Monday, August 18, 2008

Kermit comes home

Kermit left his home of the past 15 months at TechShop, and made the 10 mile trip back to my house in Mountain View this evening. It was a little bit nervewracking setting out on the open road for the first time, but we made it without assistance from AAA. I set the maximum current to the motor at 30 amps, and limited the maximum RPM to about 3600, so I definitely didn't set any speed records. It was a trick accelerating from a stop through certain traffic lights before they turned yellow again, and I'm sure I irritated more than one other driver. Accelerating from 0-5 mph was very difficult, with torque not picking up until the car got going a bit. Once rolling, though, it felt peppy, at least compared with the stodgy original acceleration.

I need to fiddle with the voltage, current and frequency parameters a bit until I get acceptable performance. Mostly, I wanted to be assured of getting home without overheating my motor, which was no problem. I could hold my hand on the motor once I got home.

It feels really good to have come this far.

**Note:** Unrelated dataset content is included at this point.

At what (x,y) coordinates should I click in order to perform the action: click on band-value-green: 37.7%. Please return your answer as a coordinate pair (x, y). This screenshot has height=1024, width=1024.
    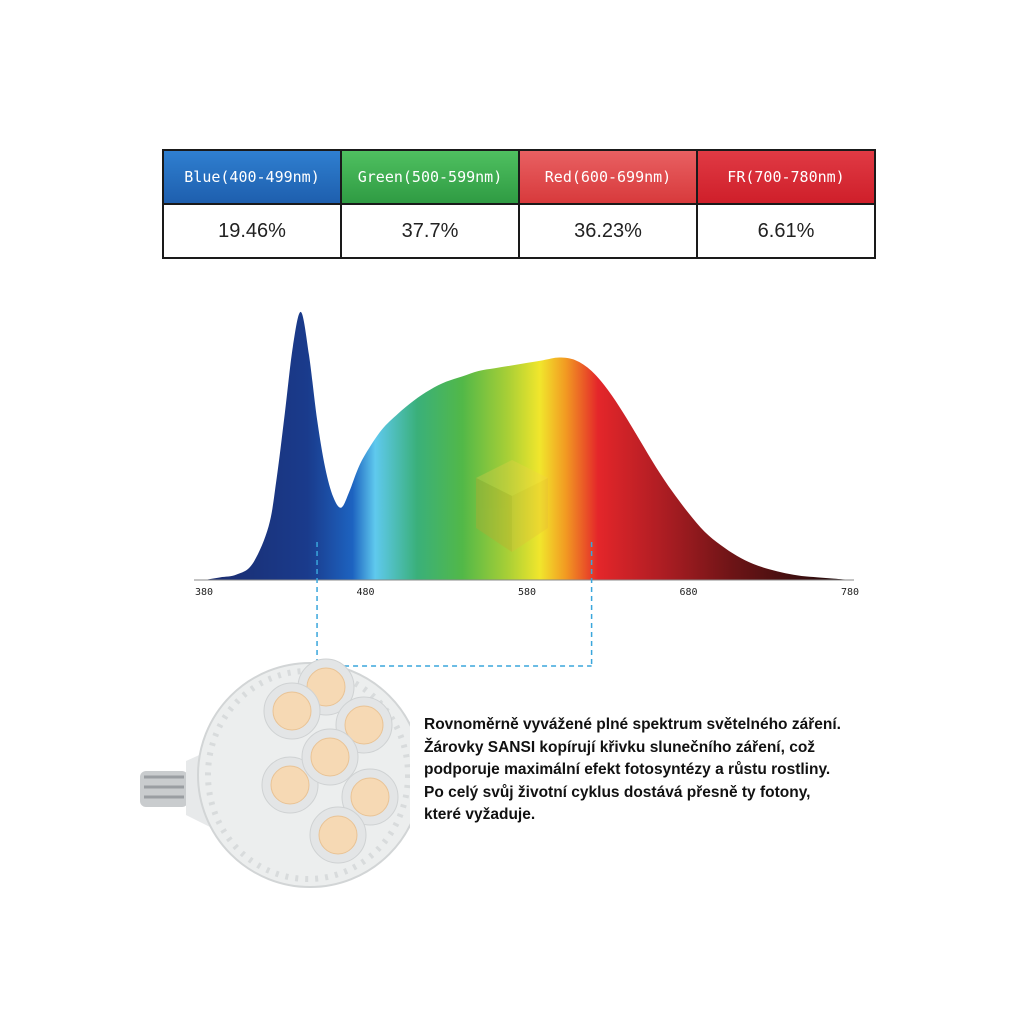
    Looking at the image, I should click on (430, 231).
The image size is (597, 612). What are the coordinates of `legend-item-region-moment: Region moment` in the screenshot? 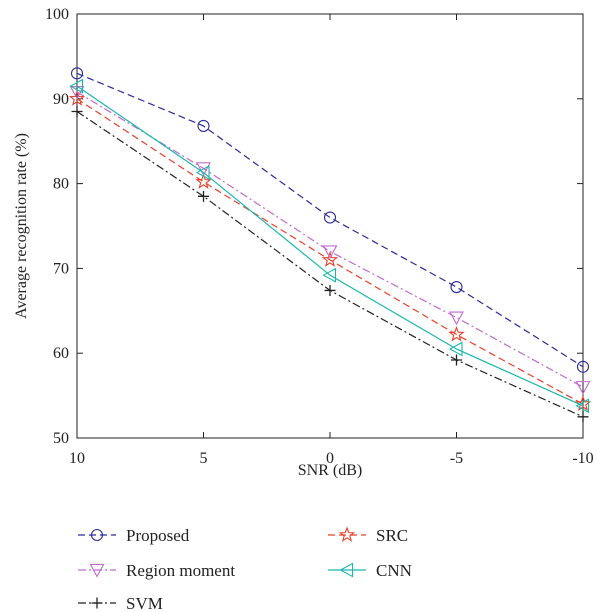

Even though the car is by no means done, it is a usable means of transport at this point, and I will be driving it to work and dragging groceries home.

I'll keep updating this space with further news as Kermit rolls on.

We don't need no stinkin' capacitors

One solution for the inrush shenanigans described in the last post is to construct an inrush limiting circuit with a large resistor and a contactor- the capacitor is charged through the resistor until the operating voltage is reached, when the contactor is closed, bypassing the resistor. The other way is to yank out the capacitor. The purpose of the capacitor is to filter the rectified AC mains supply so that it is a smooth DC source for the inverter. A battery is already a nice smooth DC source, so the capacitor isn't really needed. I already ditched the 20-plus pound inductor that was the other part of the line filter, so I had no qualms about getting rid of the capacitor. Luckily, the capacitor was its own easily removable module:
The other plus is now the inverter can be put in a much smaller box, and will have considerably less need for interior ventilation, making weather sealing a possibility.

Of course I tested the capacitorless inverter/motor setup the way my pappy taught me -- by revvin' er up real good a few times.